The skill inspects intent, desired output format, and task complexity to recommend prompt components: role/context, task, format, examples, and constraints. It suggests prompt patterns (few-shot, CoT, structured output), chunking and retrieval strategies for RAG systems, and agent/tool designs like ReAct.
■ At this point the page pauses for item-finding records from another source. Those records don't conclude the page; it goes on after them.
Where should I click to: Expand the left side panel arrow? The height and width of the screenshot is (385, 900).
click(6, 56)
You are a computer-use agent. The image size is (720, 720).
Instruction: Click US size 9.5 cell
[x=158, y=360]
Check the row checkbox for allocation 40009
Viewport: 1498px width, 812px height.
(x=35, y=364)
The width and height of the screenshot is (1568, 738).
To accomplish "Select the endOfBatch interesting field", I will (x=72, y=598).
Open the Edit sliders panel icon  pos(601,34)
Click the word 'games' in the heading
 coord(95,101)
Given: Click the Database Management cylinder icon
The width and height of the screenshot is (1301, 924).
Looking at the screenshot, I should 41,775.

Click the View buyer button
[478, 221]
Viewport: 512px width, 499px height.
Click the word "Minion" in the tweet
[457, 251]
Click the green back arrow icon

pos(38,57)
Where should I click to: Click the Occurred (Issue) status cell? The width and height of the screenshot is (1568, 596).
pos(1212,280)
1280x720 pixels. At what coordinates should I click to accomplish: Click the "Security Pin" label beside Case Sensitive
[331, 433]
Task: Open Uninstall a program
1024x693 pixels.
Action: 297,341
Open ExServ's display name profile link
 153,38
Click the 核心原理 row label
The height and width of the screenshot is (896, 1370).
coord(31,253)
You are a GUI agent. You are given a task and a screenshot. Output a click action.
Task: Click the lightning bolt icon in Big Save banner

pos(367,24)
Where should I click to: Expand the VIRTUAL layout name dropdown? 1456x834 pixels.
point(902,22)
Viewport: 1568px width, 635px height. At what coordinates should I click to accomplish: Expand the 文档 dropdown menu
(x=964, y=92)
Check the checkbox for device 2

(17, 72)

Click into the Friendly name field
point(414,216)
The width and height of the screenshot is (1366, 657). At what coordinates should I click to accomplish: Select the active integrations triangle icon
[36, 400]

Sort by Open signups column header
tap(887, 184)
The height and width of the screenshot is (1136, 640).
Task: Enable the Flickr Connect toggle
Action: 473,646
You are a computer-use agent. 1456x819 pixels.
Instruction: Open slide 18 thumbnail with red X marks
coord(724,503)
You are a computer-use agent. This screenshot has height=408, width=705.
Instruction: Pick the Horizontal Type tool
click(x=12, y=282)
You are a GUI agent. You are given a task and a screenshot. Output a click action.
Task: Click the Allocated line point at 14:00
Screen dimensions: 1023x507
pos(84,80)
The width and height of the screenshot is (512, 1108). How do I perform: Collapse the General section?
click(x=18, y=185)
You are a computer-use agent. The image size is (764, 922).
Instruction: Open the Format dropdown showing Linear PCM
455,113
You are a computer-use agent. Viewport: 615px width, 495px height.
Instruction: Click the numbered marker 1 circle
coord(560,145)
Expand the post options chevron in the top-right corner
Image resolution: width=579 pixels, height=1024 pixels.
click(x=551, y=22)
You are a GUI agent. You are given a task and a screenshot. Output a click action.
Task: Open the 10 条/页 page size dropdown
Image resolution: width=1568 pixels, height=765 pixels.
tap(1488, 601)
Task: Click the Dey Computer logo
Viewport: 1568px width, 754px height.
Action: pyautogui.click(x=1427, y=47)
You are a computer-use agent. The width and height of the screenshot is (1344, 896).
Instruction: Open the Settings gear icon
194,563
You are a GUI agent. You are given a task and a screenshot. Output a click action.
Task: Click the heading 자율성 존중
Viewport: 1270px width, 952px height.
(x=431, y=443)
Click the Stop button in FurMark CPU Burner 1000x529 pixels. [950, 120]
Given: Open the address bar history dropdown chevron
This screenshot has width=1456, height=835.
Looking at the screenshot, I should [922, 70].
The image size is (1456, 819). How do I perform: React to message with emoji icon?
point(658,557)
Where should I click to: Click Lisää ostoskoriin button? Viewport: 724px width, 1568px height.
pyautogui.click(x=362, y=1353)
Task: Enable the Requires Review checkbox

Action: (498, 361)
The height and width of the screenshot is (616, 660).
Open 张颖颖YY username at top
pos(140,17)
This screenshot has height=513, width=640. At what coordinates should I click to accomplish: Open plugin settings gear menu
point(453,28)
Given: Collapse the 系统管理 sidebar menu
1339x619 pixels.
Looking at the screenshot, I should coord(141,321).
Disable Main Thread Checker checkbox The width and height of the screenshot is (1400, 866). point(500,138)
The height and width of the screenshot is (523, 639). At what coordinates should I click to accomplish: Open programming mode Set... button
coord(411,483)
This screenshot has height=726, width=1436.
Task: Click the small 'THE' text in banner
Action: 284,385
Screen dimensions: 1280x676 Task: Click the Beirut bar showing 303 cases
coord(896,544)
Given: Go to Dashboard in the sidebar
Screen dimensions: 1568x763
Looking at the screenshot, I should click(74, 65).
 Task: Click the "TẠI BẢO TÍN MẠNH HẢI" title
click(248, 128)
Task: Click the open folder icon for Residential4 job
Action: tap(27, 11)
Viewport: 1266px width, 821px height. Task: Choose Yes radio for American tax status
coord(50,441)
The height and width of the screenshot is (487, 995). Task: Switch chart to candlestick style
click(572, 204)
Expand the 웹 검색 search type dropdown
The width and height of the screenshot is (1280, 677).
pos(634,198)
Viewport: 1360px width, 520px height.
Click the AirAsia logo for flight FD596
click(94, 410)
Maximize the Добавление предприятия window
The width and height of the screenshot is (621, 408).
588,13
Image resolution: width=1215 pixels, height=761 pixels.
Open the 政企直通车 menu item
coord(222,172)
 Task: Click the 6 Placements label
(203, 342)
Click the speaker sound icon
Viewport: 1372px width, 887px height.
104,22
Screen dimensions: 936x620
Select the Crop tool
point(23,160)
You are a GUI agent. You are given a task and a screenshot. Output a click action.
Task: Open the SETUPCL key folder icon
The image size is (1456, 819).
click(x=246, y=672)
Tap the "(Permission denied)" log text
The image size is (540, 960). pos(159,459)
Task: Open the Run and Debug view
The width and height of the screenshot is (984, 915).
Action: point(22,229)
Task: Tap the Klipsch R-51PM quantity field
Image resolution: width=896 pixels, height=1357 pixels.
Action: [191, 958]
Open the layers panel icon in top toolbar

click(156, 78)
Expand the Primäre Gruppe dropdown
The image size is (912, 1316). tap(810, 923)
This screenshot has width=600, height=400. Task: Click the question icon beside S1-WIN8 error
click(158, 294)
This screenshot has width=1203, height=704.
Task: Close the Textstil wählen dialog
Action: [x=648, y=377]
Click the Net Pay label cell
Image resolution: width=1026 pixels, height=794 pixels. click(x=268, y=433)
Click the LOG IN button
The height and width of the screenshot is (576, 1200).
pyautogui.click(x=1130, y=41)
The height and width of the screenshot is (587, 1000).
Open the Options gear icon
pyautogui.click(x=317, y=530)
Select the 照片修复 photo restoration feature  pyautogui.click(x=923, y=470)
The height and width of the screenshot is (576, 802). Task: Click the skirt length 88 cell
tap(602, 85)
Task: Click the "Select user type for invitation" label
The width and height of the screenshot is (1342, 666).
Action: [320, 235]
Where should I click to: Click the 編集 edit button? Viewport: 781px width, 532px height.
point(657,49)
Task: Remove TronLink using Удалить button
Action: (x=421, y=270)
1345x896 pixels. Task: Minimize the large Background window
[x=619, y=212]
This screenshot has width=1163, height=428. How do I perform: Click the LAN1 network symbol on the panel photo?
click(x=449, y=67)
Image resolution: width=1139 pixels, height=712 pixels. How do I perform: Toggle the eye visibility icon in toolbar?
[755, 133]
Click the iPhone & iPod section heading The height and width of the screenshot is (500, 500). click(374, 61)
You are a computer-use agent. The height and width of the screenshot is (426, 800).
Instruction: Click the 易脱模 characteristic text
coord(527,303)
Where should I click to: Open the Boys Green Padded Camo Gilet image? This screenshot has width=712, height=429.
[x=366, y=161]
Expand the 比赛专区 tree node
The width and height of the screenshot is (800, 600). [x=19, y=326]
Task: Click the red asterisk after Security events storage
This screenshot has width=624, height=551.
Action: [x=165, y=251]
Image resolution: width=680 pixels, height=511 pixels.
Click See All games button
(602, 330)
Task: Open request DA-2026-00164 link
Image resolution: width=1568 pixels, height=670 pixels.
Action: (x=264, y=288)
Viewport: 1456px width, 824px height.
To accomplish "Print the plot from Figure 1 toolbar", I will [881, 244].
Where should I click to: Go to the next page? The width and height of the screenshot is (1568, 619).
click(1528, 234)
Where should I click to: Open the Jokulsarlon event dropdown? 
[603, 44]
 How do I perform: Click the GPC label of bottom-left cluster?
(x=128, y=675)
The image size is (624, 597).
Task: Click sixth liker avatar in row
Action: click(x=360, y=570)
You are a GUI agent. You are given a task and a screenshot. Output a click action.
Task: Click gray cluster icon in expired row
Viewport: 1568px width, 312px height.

It also provides token-efficiency tips and iterative tuning steps to validate prompts with diverse inputs.

When to use it

  • Writing or refining prompts for specific LLM tasks
  • Designing RAG pipelines and document chunking strategies
  • Creating few-shot examples or structured output templates
  • Building agent workflows and tool integrations (ReAct style)
  • Improving model accuracy with chain-of-thought techniques

Best practices

  • Define role/context and a single clear task to reduce ambiguity
  • Specify exact output format (JSON, CSV, bullets) to enable parsing
  • Use 2–5 representative few-shot examples; include edge cases and consistent formatting
  • Apply Chain-of-Thought variants for multi-step reasoning; prefer structured or self-ask when complex
  • Optimize tokens: remove redundancy, summarize context, and use concise examples
  • Separate instructions from data to reduce prompt injection risks and iterate based on failures

Example use cases

  • Create a JSON extraction prompt for invoice processing with field definitions and missing-value rules
  • Design a RAG search flow: embed, search, retrieve top-k, re-rank, augment prompt, generate answer
  • Build an agent that calls a calendar API using ReAct: thought → action → observation loop
  • Craft few-shot templates for classification tasks with one example per category and consistent labels
  • Implement structured CoT for multi-step math or diagnostic reasoning with numbered steps

FAQ

How many few-shot examples should I include?

Start with 2–3 representative examples for most tasks; use 5+ only for complex patterns demanding more token budget.

When should I prefer retrieval tuning over prompt changes?

Fix retrieval first: if returned context is irrelevant or fragmented, improve chunking, overlap, metadata filters, or re-ranking before changing the prompt.